> TASK PROMPT
Copy out the items from the line with "Given: Like the police robot ad post" up to and including the line with "Looking at the screenshot, I should [x=379, y=48].", changing "Expand" to "Unfold" and leaving everything else the same.

....................

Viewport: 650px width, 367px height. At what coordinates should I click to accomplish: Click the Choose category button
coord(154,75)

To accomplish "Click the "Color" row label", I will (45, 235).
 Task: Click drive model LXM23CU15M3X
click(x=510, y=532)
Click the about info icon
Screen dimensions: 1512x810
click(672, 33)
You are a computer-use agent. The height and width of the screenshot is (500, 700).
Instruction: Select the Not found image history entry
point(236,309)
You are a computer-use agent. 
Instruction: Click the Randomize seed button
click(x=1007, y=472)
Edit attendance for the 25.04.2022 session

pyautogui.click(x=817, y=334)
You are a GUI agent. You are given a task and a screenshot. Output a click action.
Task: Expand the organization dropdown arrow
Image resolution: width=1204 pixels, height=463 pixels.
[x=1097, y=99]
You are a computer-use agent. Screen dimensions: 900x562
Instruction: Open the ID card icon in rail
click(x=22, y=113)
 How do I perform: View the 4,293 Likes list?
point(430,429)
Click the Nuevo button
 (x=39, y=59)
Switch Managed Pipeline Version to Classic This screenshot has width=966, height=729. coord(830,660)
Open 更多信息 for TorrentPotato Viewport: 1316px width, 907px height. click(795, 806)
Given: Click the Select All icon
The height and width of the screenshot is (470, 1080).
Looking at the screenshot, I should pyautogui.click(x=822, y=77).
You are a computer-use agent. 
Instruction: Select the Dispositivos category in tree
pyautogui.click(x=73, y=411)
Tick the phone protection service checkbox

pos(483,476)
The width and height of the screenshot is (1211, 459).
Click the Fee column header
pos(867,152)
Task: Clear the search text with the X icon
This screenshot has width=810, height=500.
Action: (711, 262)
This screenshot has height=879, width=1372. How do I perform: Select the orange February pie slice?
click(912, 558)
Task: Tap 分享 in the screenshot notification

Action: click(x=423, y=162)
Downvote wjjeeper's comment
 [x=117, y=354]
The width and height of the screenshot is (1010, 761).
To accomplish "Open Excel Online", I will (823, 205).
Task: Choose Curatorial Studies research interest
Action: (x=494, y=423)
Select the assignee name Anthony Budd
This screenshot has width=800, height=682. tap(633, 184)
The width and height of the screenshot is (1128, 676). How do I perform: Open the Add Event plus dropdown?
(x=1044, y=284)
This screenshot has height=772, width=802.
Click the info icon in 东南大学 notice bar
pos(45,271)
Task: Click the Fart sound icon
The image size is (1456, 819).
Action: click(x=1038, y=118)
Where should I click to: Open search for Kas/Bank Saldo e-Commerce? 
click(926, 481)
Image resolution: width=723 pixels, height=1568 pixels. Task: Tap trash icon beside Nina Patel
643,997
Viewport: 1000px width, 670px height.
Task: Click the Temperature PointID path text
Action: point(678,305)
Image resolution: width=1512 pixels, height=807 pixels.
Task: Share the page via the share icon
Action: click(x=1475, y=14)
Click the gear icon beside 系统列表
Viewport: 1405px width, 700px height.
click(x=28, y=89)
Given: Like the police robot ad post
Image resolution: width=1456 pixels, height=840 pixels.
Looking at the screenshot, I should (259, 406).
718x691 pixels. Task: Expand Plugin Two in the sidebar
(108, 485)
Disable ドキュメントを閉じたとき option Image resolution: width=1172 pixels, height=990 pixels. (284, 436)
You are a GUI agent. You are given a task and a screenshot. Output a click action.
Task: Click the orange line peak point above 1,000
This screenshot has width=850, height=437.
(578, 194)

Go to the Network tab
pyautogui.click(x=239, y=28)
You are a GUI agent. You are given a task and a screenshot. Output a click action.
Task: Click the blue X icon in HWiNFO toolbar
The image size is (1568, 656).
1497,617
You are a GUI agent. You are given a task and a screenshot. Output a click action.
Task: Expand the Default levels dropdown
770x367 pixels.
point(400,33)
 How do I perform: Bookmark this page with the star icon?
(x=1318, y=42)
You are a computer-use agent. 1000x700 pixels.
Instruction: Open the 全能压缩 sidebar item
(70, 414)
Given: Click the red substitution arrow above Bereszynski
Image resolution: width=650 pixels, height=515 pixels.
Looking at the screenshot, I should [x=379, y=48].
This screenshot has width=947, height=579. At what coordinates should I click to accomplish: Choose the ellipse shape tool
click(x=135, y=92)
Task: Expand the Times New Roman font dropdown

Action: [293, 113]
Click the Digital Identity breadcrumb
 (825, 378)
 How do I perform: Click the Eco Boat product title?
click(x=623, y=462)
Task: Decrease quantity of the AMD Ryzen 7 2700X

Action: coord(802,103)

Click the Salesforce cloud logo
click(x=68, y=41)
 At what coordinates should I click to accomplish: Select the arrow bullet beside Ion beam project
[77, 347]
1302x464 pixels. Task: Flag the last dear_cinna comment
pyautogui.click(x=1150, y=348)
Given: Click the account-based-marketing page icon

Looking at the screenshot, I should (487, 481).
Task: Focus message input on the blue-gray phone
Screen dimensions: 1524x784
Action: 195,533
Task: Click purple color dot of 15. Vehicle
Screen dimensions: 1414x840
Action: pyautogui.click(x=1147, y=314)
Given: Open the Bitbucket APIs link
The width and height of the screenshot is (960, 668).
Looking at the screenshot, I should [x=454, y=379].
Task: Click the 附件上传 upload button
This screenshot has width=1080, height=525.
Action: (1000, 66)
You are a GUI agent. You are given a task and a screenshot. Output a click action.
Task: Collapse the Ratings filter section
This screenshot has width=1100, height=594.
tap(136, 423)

....................

> SOLUTION
Given: Like the police robot ad post
Image resolution: width=1456 pixels, height=840 pixels.
Looking at the screenshot, I should (259, 406).
718x691 pixels. Task: Unfold Plugin Two in the sidebar
(108, 485)
Disable ドキュメントを閉じたとき option Image resolution: width=1172 pixels, height=990 pixels. (284, 436)
You are a GUI agent. You are given a task and a screenshot. Output a click action.
Task: Click the orange line peak point above 1,000
This screenshot has width=850, height=437.
(578, 194)

Go to the Network tab
pyautogui.click(x=239, y=28)
You are a GUI agent. You are given a task and a screenshot. Output a click action.
Task: Click the blue X icon in HWiNFO toolbar
The image size is (1568, 656).
1497,617
You are a GUI agent. You are given a task and a screenshot. Output a click action.
Task: Unfold the Default levels dropdown
770x367 pixels.
point(400,33)
 How do I perform: Bookmark this page with the star icon?
(x=1318, y=42)
You are a computer-use agent. 1000x700 pixels.
Instruction: Open the 全能压缩 sidebar item
(70, 414)
Given: Click the red substitution arrow above Bereszynski
Image resolution: width=650 pixels, height=515 pixels.
Looking at the screenshot, I should [x=379, y=48].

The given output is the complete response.